The guard, LH, had sought a review of the Alberta Human Rights Commission Director’s initial decision to dismiss her complaint of gender discrimination in the workplace.

In April 2019, LH reported sexual harassment by her supervisor while working at the Telus Toll building in downtown Edmonton. Securitas Canada Limited responded by giving her time off and launching an investigation into the allegations.

Both LH and her supervisor were removed from the Telus Toll during the investigation. Upon her return, LH was not reinstated at her preferred workplace, the Telus Toll, and was offered irregular shifts instead of a full-time position. Her employment was terminated on Nov. 2, 2020, due to the lack of a required security license.

LH filed a complaint on Dec. 21, 2020, alleging discrimination by Securitas. However, the company denied the allegations and contended that the complaint should be dismissed as it was filed outside the statutory one-year limitation period as per section 20(2)(b) of the Alberta Human Rights Act.

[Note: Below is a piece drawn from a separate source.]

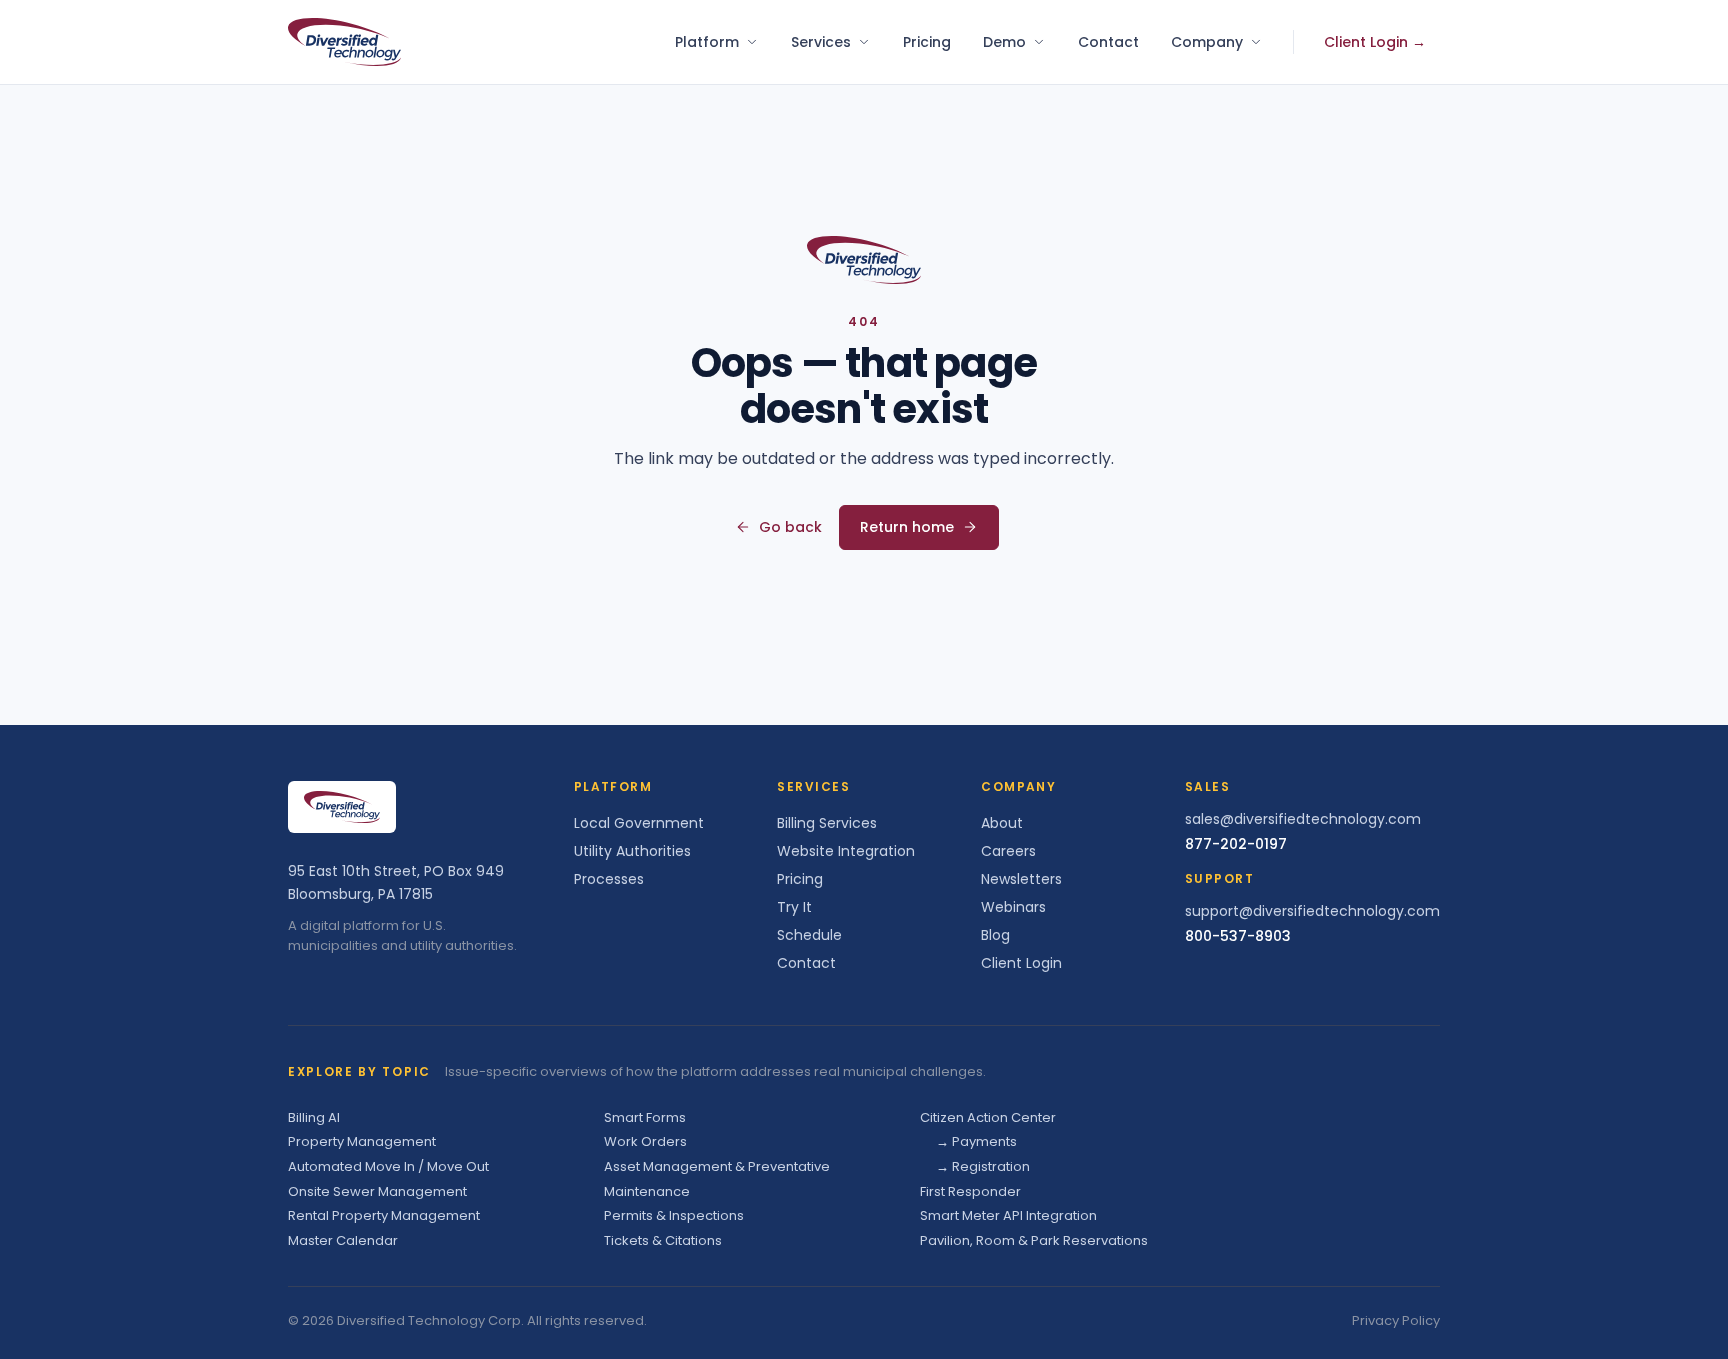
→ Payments (976, 1141)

The Director of the Alberta Human Rights Commission initially dismissed the complaint, citing its filing outside the one-year limitation period. LH challenged this decision, arguing that there should not be a time limit on sexual harassment complaints.

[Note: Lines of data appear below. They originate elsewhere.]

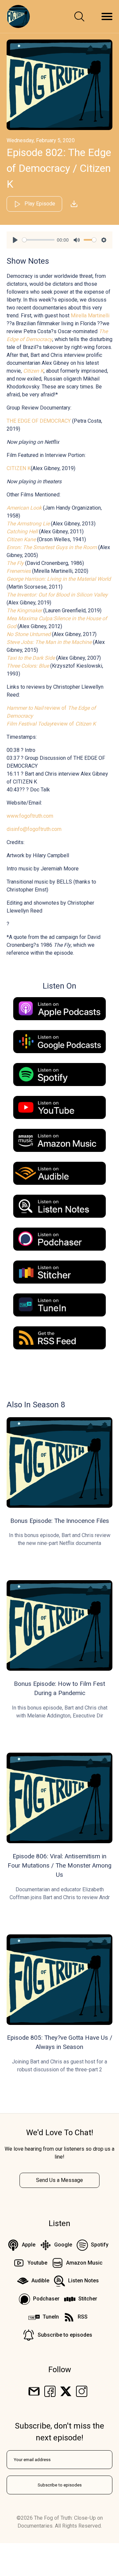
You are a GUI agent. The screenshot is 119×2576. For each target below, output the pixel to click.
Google (63, 2245)
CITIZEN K (19, 468)
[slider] (38, 240)
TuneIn (51, 2317)
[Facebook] (50, 2391)
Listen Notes (83, 2280)
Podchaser (46, 2299)
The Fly (15, 563)
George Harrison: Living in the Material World (59, 579)
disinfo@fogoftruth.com (34, 829)
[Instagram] (81, 2391)
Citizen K (33, 371)
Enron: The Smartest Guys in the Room (52, 547)
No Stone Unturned (29, 634)
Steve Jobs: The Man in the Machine (49, 642)
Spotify (99, 2245)
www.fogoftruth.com (30, 816)
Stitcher (87, 2299)
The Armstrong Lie (28, 523)
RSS (83, 2317)
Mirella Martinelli (90, 315)
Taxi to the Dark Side (31, 658)
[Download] (74, 204)
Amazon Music (84, 2263)
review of (51, 724)
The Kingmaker (24, 610)
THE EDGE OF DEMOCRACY (39, 421)
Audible (40, 2280)
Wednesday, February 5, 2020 (41, 140)
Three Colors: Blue (28, 666)
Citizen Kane (21, 539)
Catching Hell (22, 531)
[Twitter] (65, 2391)
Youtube (37, 2263)
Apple (28, 2245)
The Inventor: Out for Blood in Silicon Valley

Upon review, the Tribunal acknowledged the unusual circumstances, including a 75-day suspension of limitation periods due to the COVID-19 pandemic. This suspension meant that parts of LH’s complaint fell within the one-year limitation period. However, the Tribunal concluded that there was insufficient evidence to link the alleged adverse treatment to Halverson’s gender.

The decision to not return her to the Telus Toll site was based on safety reasons and applied to both her and her supervisor. Additionally, the Tribunal noted that Securitas did not guarantee permanent shifts or worksites to their security guards, including LH.

“Also, the complainant admitted that her employment was terminated because she did not renew her security licence, which was a condition for her employment,” the Tribunal said. “She stated clearly in the Complaint that ‘I was terminated for not having a licence.'”

Ultimately, the Tribunal upheld the Director’s decision to dismiss the complaint, finding no reasonable link between the adverse treatment and LH’s gender. The Tribunal emphasized the importance of substantiating claims with facts that demonstrate a connection between the adverse treatment and a protected ground under the Act.